• _Exercise_: Everything from the line that holds "Refund Policy (21, 2521)" through the end of the data below should be output exactly, both ends included.
=== Begin Enclosure ===
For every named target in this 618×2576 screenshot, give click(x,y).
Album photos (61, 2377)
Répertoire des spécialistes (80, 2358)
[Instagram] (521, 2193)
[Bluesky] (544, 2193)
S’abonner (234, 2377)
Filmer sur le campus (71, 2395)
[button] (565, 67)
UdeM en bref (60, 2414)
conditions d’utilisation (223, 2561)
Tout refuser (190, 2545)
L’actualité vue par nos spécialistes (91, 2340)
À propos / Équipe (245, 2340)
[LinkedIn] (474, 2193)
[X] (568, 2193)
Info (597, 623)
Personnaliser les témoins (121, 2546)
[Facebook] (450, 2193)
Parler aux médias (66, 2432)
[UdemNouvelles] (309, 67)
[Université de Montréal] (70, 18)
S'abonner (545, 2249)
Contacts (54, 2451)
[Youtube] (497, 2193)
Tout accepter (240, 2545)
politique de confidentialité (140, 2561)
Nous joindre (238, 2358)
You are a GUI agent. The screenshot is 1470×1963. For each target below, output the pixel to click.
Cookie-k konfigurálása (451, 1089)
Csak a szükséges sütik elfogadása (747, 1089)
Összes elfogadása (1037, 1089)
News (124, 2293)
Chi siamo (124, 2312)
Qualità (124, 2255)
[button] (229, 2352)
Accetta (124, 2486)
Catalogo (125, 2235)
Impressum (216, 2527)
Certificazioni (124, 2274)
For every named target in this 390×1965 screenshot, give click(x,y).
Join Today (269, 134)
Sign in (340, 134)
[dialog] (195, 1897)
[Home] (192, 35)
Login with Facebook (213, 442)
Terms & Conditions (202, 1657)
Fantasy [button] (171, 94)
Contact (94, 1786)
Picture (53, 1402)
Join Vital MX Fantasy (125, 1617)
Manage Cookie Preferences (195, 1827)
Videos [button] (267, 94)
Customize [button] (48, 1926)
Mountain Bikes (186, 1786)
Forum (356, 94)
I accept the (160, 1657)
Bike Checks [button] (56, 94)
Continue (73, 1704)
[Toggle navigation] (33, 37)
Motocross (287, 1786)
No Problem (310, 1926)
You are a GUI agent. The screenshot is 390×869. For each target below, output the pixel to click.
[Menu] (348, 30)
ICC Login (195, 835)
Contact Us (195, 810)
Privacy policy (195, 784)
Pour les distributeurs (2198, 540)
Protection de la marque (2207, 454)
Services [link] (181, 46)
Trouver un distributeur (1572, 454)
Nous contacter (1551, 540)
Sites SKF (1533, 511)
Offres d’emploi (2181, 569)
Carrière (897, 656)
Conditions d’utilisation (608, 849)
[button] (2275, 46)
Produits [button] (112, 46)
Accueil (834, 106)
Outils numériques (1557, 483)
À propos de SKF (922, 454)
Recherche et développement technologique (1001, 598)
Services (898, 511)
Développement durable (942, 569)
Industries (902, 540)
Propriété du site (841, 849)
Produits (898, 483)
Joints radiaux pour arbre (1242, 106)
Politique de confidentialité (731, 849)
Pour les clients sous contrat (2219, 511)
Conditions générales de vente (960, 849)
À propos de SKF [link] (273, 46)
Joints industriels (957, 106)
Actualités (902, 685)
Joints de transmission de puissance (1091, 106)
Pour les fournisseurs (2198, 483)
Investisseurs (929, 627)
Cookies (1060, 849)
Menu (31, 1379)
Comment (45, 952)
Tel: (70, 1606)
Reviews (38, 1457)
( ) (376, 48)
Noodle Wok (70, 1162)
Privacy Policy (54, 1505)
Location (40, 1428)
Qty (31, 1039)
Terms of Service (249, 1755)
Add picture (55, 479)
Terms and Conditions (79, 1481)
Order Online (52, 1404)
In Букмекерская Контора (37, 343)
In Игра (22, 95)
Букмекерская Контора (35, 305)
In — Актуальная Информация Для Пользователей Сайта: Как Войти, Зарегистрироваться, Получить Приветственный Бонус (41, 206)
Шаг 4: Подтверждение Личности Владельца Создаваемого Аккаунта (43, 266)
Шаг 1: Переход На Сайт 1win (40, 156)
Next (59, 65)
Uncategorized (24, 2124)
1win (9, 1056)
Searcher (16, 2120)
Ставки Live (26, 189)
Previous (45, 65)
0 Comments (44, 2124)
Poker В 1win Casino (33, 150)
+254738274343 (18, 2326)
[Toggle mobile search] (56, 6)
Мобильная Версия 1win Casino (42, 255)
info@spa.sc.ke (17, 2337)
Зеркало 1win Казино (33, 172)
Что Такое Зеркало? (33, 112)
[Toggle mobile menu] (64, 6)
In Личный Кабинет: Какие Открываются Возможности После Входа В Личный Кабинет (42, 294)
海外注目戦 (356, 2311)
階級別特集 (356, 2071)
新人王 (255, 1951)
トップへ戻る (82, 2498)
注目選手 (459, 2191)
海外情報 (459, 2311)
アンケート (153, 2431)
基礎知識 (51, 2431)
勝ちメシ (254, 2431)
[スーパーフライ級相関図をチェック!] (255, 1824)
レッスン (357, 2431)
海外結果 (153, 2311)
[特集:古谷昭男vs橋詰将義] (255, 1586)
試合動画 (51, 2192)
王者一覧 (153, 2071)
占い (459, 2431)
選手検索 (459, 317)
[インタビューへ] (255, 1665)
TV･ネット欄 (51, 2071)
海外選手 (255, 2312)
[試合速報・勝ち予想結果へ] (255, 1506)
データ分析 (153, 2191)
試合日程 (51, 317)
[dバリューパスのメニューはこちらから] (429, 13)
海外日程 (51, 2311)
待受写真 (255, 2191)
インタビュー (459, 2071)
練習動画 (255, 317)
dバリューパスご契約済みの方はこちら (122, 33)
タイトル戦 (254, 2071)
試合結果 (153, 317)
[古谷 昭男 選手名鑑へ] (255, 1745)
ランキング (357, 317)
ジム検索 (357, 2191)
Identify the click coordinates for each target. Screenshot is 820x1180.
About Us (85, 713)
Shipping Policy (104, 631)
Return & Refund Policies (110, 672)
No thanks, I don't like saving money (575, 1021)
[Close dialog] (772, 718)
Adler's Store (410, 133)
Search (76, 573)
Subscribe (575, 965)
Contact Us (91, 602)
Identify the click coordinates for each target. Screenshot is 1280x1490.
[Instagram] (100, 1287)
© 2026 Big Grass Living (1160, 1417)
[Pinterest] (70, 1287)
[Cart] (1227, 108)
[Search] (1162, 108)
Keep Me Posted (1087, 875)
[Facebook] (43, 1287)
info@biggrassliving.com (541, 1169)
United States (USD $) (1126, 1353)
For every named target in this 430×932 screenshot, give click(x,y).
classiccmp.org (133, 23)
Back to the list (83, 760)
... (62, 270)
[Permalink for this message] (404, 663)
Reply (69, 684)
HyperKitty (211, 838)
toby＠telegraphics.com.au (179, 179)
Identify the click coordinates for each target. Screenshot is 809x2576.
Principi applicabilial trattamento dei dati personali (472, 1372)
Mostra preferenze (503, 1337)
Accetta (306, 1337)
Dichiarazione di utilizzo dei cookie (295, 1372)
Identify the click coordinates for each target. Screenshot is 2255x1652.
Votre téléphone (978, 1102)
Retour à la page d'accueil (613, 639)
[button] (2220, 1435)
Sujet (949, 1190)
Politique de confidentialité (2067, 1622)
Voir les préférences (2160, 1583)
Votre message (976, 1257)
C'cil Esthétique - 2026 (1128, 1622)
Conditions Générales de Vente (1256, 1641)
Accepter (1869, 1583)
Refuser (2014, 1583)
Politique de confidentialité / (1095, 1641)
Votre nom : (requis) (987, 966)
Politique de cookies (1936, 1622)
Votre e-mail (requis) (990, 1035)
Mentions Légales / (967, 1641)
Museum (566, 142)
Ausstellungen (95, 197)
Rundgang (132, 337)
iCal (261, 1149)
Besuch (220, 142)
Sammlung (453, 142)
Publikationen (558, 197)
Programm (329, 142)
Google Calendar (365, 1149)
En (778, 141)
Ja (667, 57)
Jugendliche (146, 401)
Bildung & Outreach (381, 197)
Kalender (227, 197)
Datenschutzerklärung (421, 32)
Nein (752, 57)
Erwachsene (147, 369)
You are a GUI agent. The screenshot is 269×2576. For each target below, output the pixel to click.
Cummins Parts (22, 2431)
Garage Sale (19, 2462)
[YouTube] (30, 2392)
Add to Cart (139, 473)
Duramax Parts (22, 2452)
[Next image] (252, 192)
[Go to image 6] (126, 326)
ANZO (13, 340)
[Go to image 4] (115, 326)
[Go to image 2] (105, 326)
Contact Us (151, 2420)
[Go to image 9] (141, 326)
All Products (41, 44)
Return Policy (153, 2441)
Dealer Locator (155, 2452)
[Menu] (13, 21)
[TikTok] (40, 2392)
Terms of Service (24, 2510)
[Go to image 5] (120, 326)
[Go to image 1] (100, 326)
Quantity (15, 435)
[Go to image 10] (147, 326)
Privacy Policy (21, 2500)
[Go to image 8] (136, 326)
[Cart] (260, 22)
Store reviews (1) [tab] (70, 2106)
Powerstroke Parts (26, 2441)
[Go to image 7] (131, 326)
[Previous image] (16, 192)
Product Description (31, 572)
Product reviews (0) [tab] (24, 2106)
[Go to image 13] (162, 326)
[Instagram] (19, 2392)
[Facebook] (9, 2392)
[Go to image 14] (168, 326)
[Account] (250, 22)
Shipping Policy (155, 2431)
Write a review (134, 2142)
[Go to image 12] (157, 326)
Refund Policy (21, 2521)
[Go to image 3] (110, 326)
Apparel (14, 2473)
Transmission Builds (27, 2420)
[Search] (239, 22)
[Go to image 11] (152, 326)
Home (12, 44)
=== End Enclosure ===
• _Output for this exercise_:
Refund Policy (21, 2521)
[Go to image 3] (110, 326)
Apparel (14, 2473)
Transmission Builds (27, 2420)
[Search] (239, 22)
[Go to image 11] (152, 326)
Home (12, 44)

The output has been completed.